Questo principio spiega perché gli e-commerce che implementano sondaggi post-acquisto immediati o richieste di recensione tempestive tendono ad avere tassi di soddisfazione e riacquisto significativamente più alti.

Quando stava lottando per riportare Apple dall’orlo del collasso, Steve Jobs disse qualcosa del tipo: “Datemi una campagna che faccia credere di nuovo alla gente in Apple“.

Era l’ambizione più alta che potesse avere. L’impulso a realizzare un prodotto o servizio migliore, ad arricchire l’esperienza, si rivelerà infruttuoso se va contro un consumatore incredulo.

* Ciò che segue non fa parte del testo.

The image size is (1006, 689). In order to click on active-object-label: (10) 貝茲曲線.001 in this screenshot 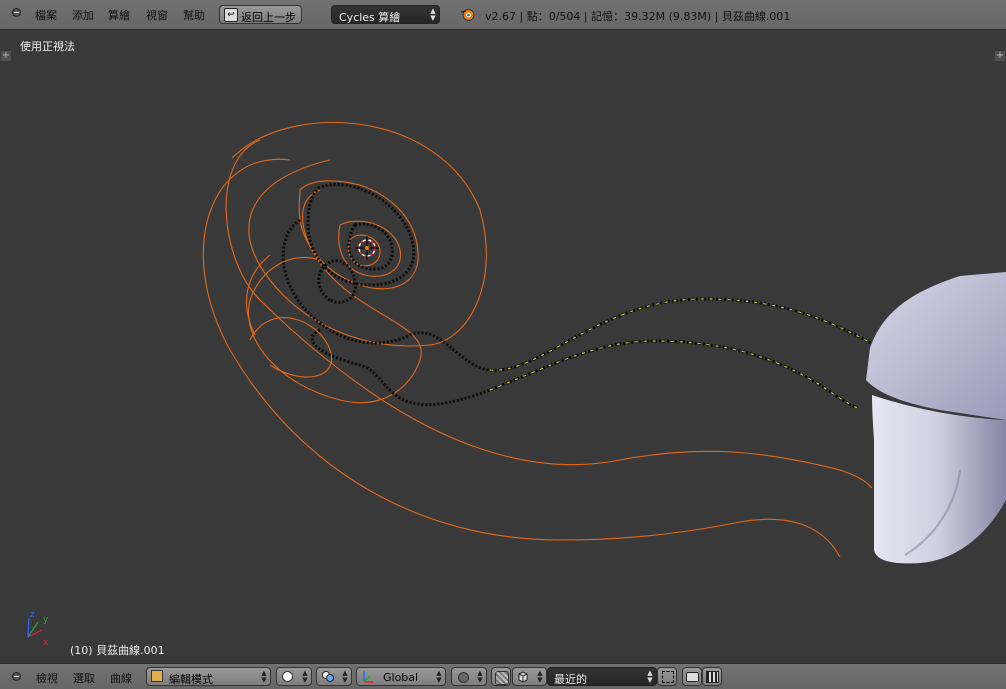, I will do `click(118, 650)`.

Per chi lavora nell’e-commerce, le implicazioni sono evidenti: lavora sulle percezioni prima dell’esperienza, investi nella presentazione visiva, usa il linguaggio strategicamente, sfrutta creator, influencer e testimonial credibili, cattura feedback nel momento chiave.

Nel neuromarketing, parliamo spesso di come il cervello “preveda” l’esperienza prima ancora di viverla. Il nostro sistema neurale è programmato per l’efficienza energetica, quindi forma previsioni basate su indizi ed esperienze passate. Queste previsioni diventano filtri potenti attraverso cui viviamo l’esperienza effettiva.

Il paradosso è che per migliorare davvero l’esperienza del cliente, dobbiamo prima lavorare su ciò che precede l’esperienza: la percezione.

Non importa quanto sia eccellente il tuo prodotto se il cliente si aspetta che sia mediocre. Nel marketing digitale, il campo di gioco non è la realtà oggettiva, ma la realtà percepita.

La prossima volta che pianifichi un restyling del tuo e-commerce, ricorda: prima di cambiare l’esperienza, cambia la percezione.